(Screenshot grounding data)
☆ ☆ ☆ ☆ ☆ ☆ ☆
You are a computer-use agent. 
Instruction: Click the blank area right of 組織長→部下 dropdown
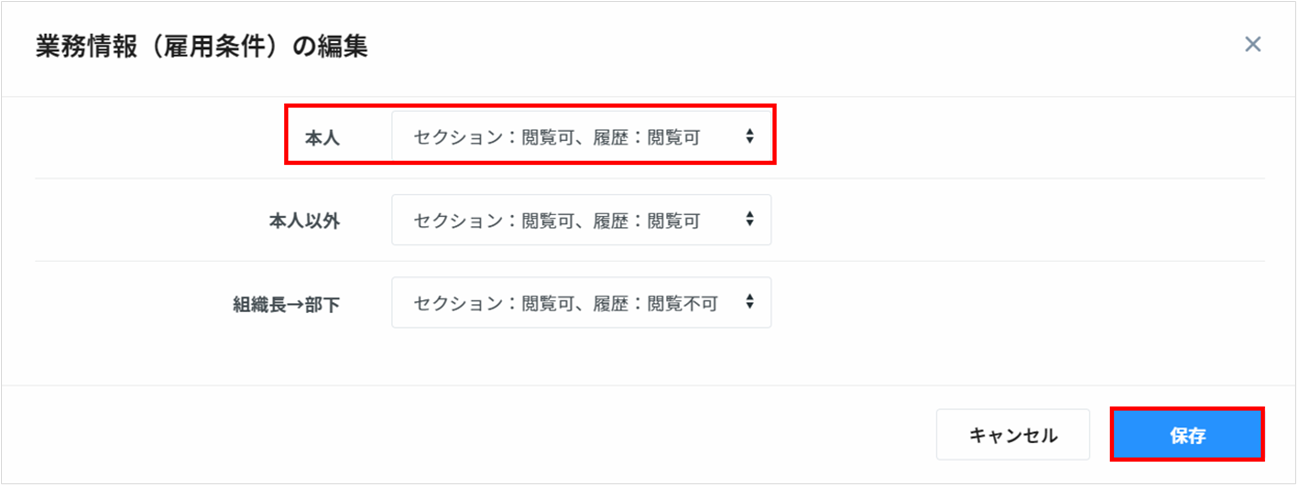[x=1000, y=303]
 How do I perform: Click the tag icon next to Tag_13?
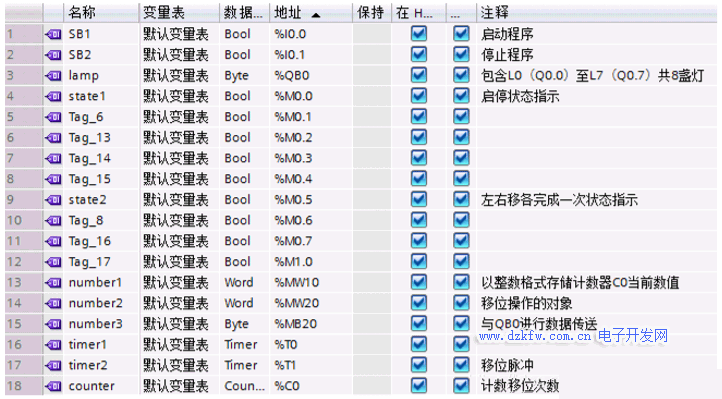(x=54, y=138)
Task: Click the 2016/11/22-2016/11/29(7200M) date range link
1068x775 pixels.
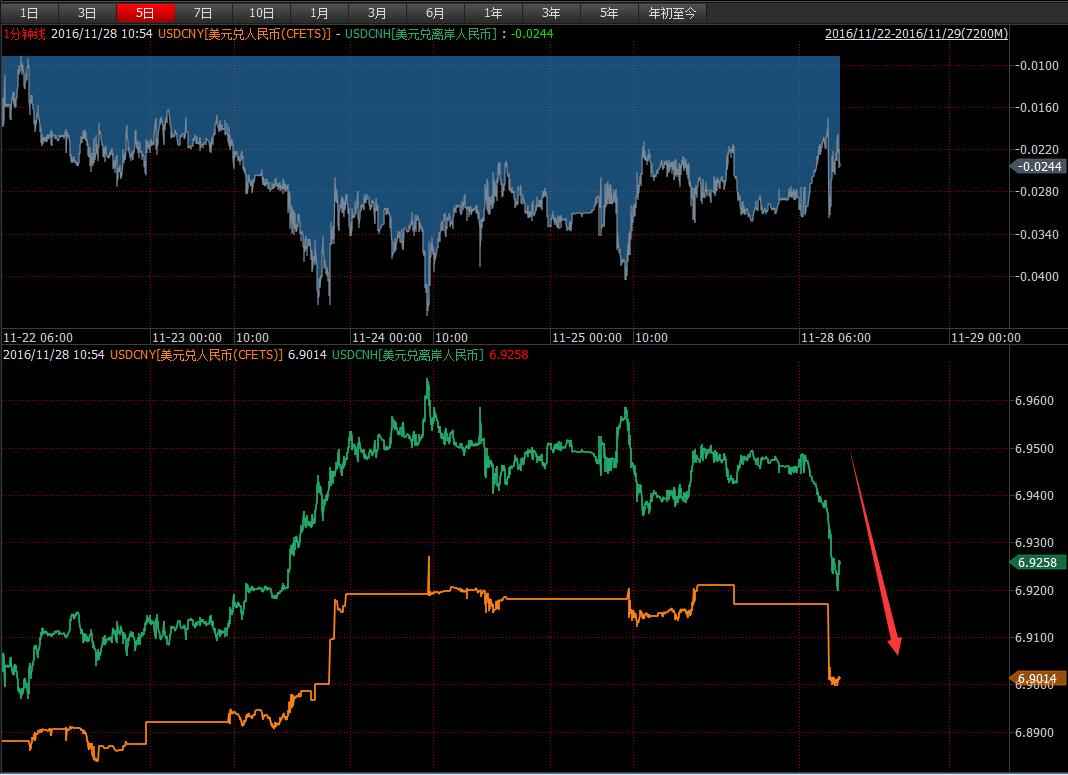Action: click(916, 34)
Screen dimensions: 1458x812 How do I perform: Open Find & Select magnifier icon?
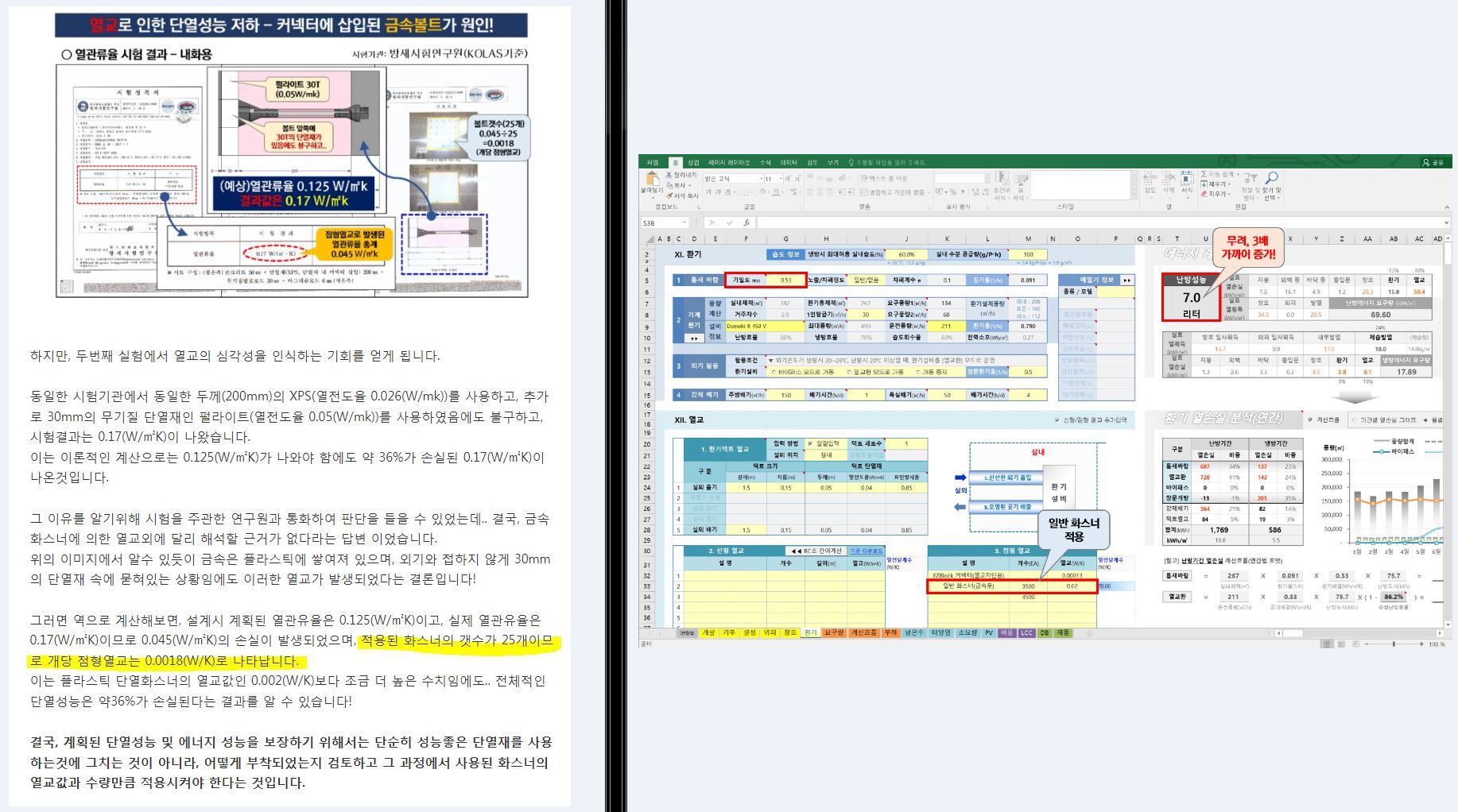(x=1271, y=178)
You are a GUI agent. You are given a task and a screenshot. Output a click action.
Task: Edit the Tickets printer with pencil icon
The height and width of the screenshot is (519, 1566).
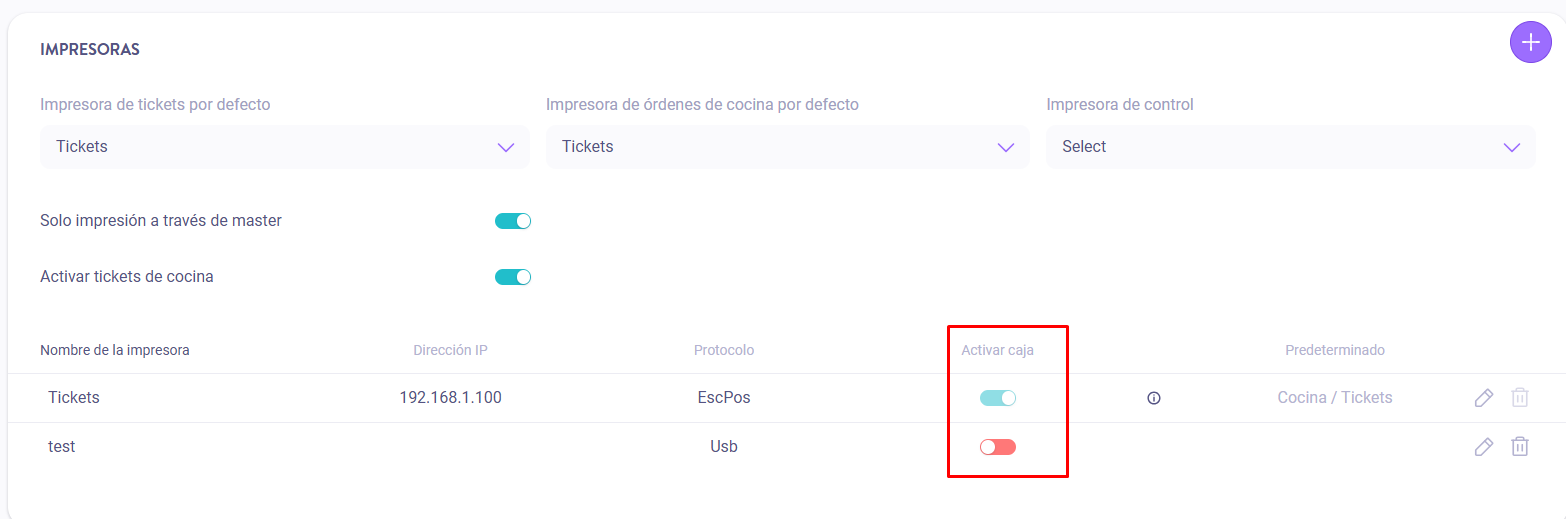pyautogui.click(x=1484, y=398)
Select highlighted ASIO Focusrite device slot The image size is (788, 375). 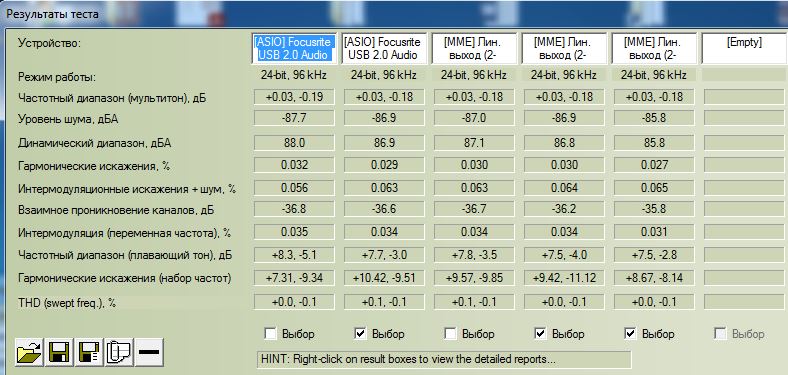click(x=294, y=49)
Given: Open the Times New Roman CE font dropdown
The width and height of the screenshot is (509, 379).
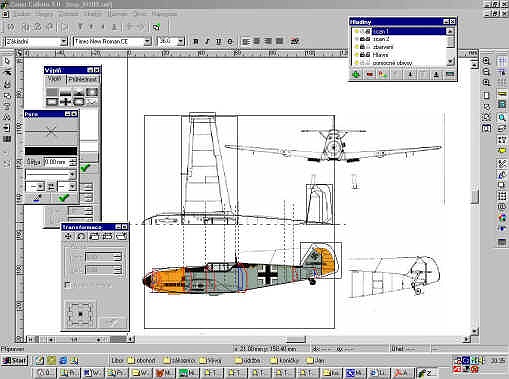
☆ ☆ ☆ ☆ ☆ ☆ ☆
• _THE PROBLEM_:
Please copy every line of the records above in which "agent" appears.

• _SOLUTION BELOW_:
You are a computer-use agent. 
You are a GUI agent. You are given a task and a screenshot. Output a click action.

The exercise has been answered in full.